Histologic features of iTMA are similar to those of TMA in any other organ. In mucosal biopsies, the capillaries and arterioles exhibit variable features of endothelial cell injury such as endothelial cell swelling, endothelial cell detachment and new basement membrane formation, intraluminal fibrin and thrombosis, and intraluminal schistocytes. In resection specimens, small to medium sized arteries may also be involved. The TMA leads to ischemic injury, which is recognized in the gastrointestinal tract by the presence of denudation of superficial mucosal epithelium and loss of glands [15, 16]. In our case, the resection specimen showed all of the described features of TMA, with associated hemorrhage, ischemic injury, and ulceration. Subtle TMA features were present in the preceding colonic mucosal biopsies, but these were only identified on retrospective review.

There are a variety of reasons why pathology reports of mucosal biopsies may not include TMA in patients who are affected by the disorder. First, routine examination of GI mucosal biopsies typically includes evaluation of the epithelium and inflammatory cells of the lamina propria, with the intention of identifying neoplasms, inflammatory disease, or infectious processes. There is less focus on the microvasculature, since identification of disorders in this compartment is exceedingly rare. Thus, rare microthrombi may not be seen. In addition, seeing isolated thrombi in GI biopsies is not diagnostic of a systemic TMA by itself. If there is severe mucosal damage from any disease, few microvascular thrombi may develop in the immediate vicinity of the injury as a secondary process. The pathologist may interpret these few thrombi to be related to another disease in the biopsy and not include them in the report. Lastly, some cases of iTMA are best seen in the submucosa, where the most affected vessels exist, as in our case. Since GI biopsies only include the mucosa and possibly the very superficial portion of submucosa, the vessels with TMA may not be sampled. Thus, a GI biopsy report that is negative for TMA does not rule-out intestinal TMA. Given that TMA may be present at a higher rate in GI biopsies taken from patients with diarrhea following stem cell transplant, pathologists should carefully evaluate the microvasculature in this setting. In addition, it would be optimal for clinicians to notify pathologists of a possible TMA at the time of their examination and to encourage them to comment on the presence or absence of possible features of TMA in their report.

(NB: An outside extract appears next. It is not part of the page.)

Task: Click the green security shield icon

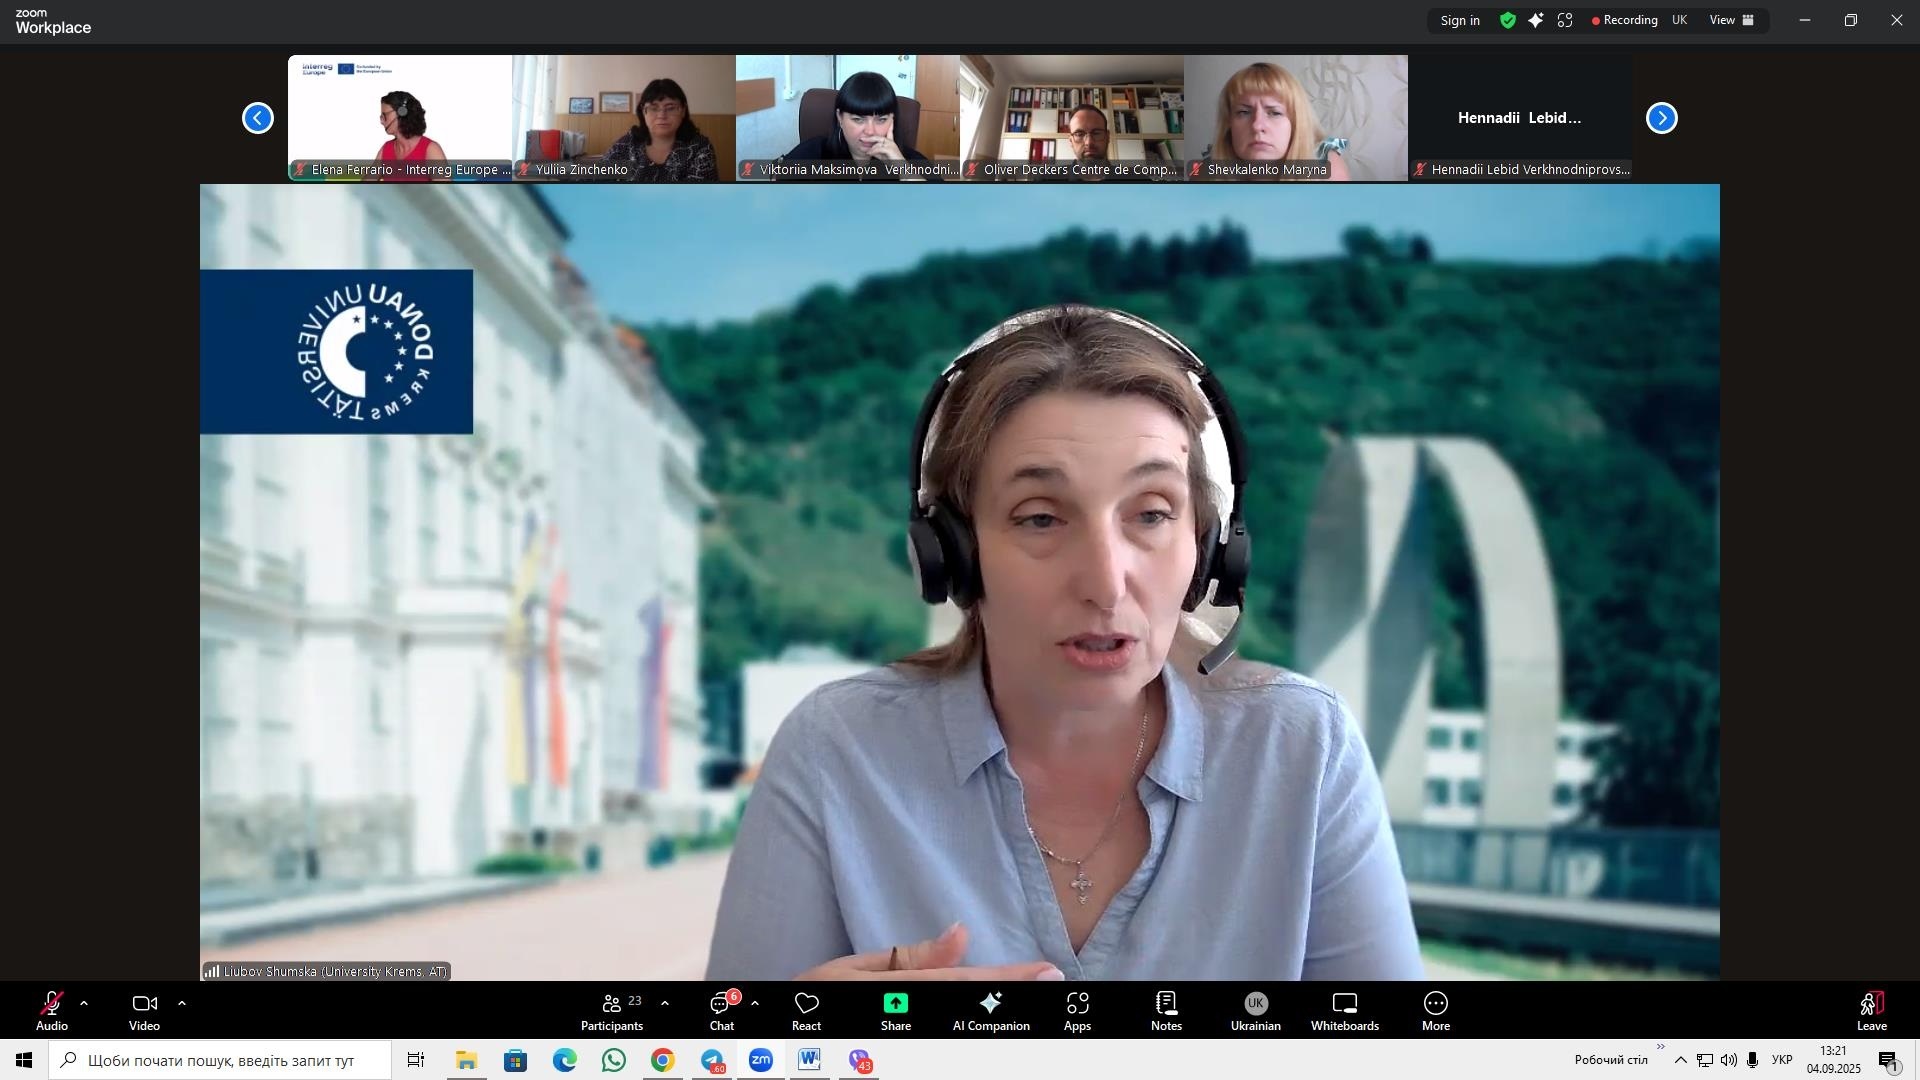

Our case adds to a body of evidence that suggests that criteria for TA-TMA might be improved by allowing for the possibility of an absence of schistocytes. While evidence for the use of eculizumab is limited in TA-TMA, this patient may have benefited from the medication had his condition been identified earlier [6, 21]. The role of TPE is less clear, as low ADAMTS13 does not play a role in the pathophysiology of TA-TMA while antibodies to complement factor H may be pathogenic in selected cases [22]. Most importantly, TA-TMA prevention via minimizing TA-TMA risk factors should be an integral part of stem cell transplant planning, as TA-TMA is frequently severe and lethal once occurs. At our institution, TA-TMA frequency decreased significantly with introducing post-transplant cyclophosphamide (PT-Cy) for GVHD prophylaxis (unpublished data). This could be explained by the fact that calcineurin inhibitors are introduced later at day + 5 in PT-Cy protocols versus at day − 1 or − 3 in standard GvHD prophylaxis protocols therefore avoiding overlapping endothelial damage from conditioning therapy with calcineurin inhibitor-induced endothelial damage.

Conclusion

In summary, we describe a case of intestinal TA-TMA that occurred in the absence of peripheral blood schistocytes. Our experience underscores the importance of considering the diagnosis of intestinal TA-TMA in patients with refractory post-transplant diarrhea and GI bleeding, even if all classic features are not present. Future studies should aim to refine the diagnostic criteria for TA-TMA and to identify patients at highest risk for development of this condition.